Old Ale (HBT 2009 Bronze)
BeerSmith Recipe Printout - http://www.beersmith.com
Recipe: Blimey's Old Ale
Brewer: HopHed Brewhaus
Style: Old Ale
TYPE: All Grain
Batch Size: 5.50 gal
Boil Size: 6.30 gal
Estimated OG: 1.094 SG
Estimated Color: 23.7 SRM
Estimated IBU: 49.4 IBU
Brewhouse Efficiency: 75.00 %
Boil Time: 60 Minutes
Amount Item Type % or IBU
1.00 lb Treacle (100.0 SRM) Extract 5.56 %
16.00 lb Pale Malt, Maris Otter (3.0 SRM) Grain 88.89 %
0.50 lb Caramel/Crystal Malt - 60L (60.0 SRM) Grain 2.78 %
0.25 lb Chocolate Malt (350.0 SRM) Grain 1.39 %
0.25 lb Special B Malt (180.0 SRM) Grain 1.39 %
3.00 oz Goldings, East Kent [4.00 %] (60 min) Hops 28.2 IBU
1.50 oz Fuggles [5.00 %] (60 min) Hops 15.9 IBU
1.00 oz Fuggles [5.00 %] (15 min) Hops 5.3 IBU
0.33 oz Burton Water Salts (Mash 60.0 min) Misc
1.00 tsp Irish Moss (Boil 10.0 min) Misc
1 Pkgs English Ale (White Labs #WLP002) Yeast-Ale
Mash Schedule: Single Infusion, Full Body
Total Grain Weight: 17.00 lb
Single Infusion, Full Body
Step Time Name Description Step Temp
60 min Mash In Add 3.06 gal of water at 176.0 F 155.0 F
sounds good - my 2005 barleywine is all gone so i need to get a replacement started.
thanks for the recipe.
Brewed this back in early May and have just entered it in the Arkansas State Fair competition. I'll let you know how it does, but I have high hopes. This is an excellent recipe and a great example of what an old ale should be.
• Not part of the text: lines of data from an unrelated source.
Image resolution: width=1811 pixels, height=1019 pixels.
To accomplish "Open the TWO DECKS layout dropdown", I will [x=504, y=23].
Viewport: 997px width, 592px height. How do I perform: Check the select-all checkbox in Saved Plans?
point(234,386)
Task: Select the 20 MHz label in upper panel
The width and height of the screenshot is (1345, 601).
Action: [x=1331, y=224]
I am thinking about brewing this today and pitching on a Wyeast 1968 cake. I have never done this before before but do I need to worry considering this yeast recommends a diactyl rest?
How would you put this against the likes of Curmudgeon?
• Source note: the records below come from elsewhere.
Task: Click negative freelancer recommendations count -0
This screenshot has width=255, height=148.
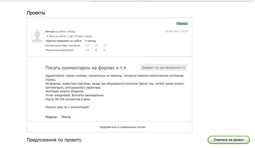Action: tap(104, 46)
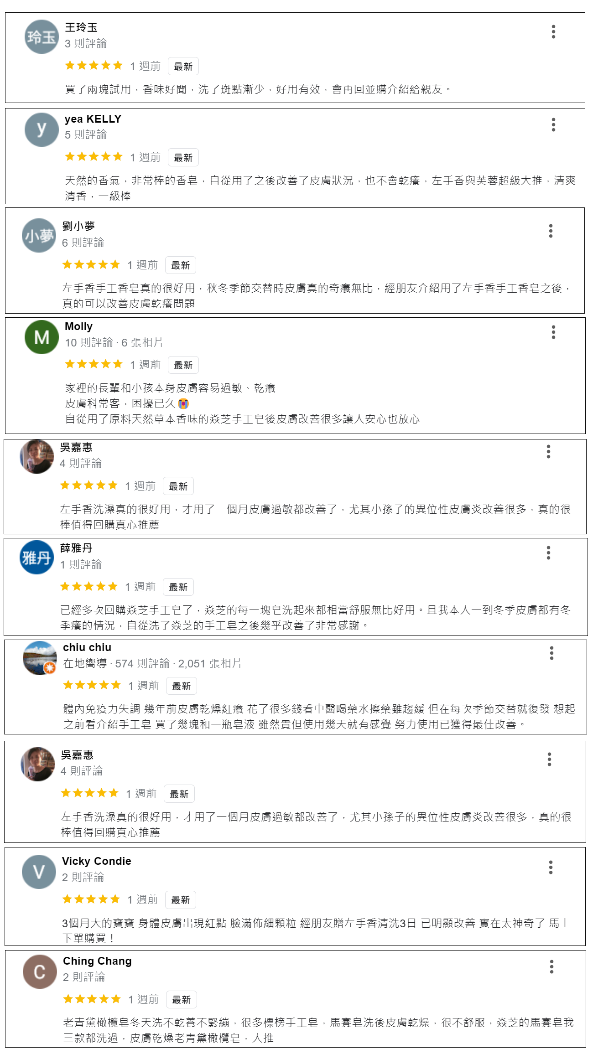Click the 最新 badge on chiu chiu's review
Screen dimensions: 593x1054
click(x=181, y=686)
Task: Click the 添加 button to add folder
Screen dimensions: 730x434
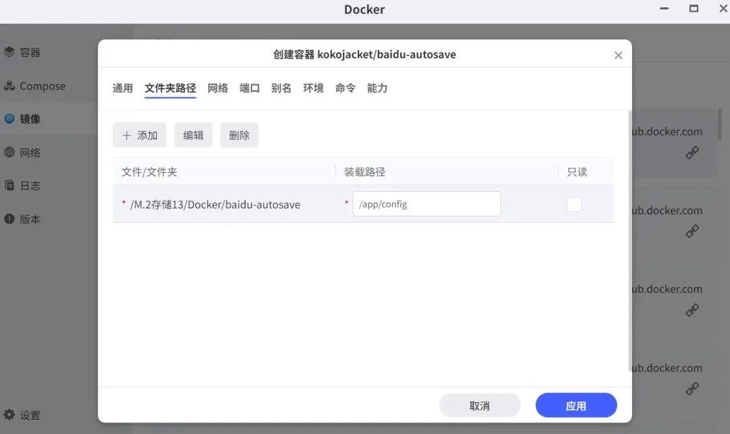Action: coord(139,135)
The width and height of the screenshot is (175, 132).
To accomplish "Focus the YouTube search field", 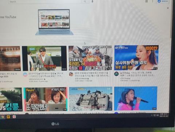I will (45, 2).
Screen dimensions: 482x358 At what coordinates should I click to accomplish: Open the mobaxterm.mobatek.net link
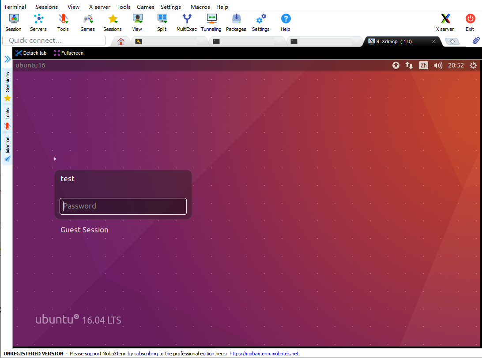tap(264, 353)
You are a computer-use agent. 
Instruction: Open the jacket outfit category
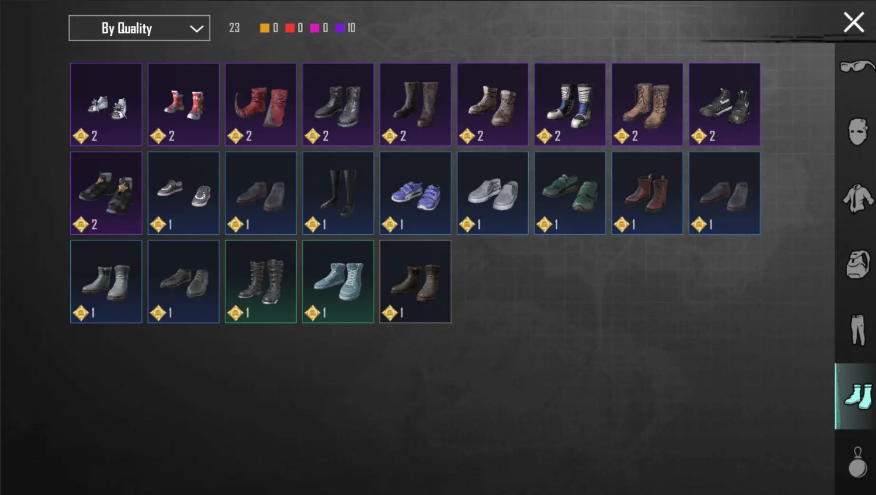pos(857,199)
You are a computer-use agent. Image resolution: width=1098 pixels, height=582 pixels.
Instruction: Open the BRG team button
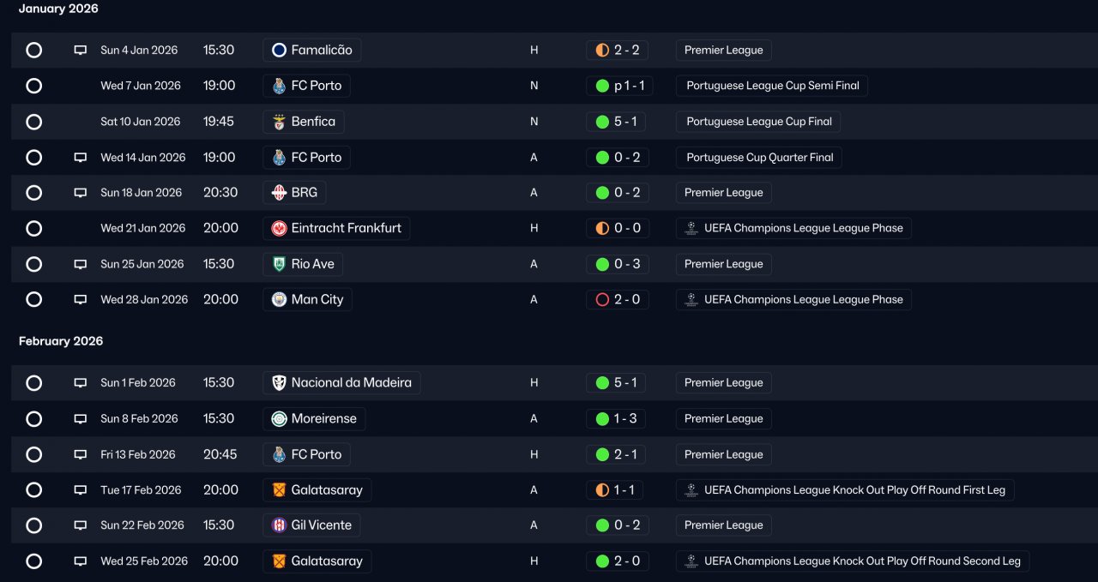(x=294, y=193)
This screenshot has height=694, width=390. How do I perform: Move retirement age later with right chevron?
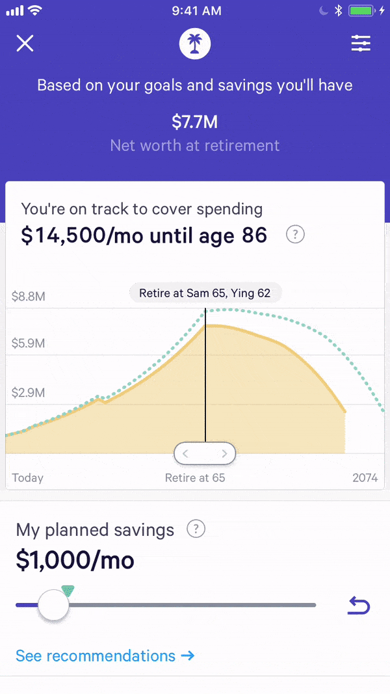tap(224, 454)
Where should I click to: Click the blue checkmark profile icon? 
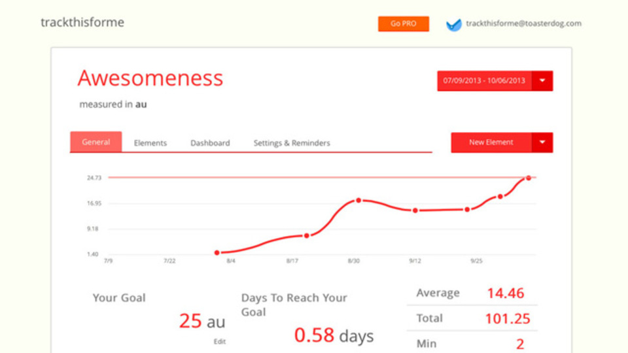tap(454, 25)
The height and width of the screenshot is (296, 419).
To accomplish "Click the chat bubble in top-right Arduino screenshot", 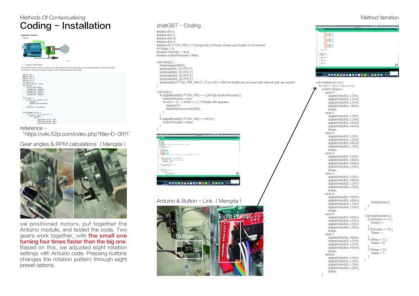I will tap(396, 65).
im enjoying a glass of Curmudgeon right now and am also wondering how this recipe compares. Im not a fan so much of barley wines, and am pretty sure the Curmudgeon is close if not spot on. I jus prefer the more oaky and bourbon flavor of it.
Brewed this recipe today. Hoping for a Curmudgeonish outcome. Got a 78% efficiency. I used Maris Otter in place of the of Pale. Also, I used 1 lb of Brer Rabbit molasses in place of treacle and stirred it in at the beginning of the boil. For yeast to pitched WLP013 London Ale because it was rated a bit higher on tolerance. After three weeks I'm thinking for racking to secondary with some oak chips or shavings for a couple of weeks for that last little kick before kegging and enjoying.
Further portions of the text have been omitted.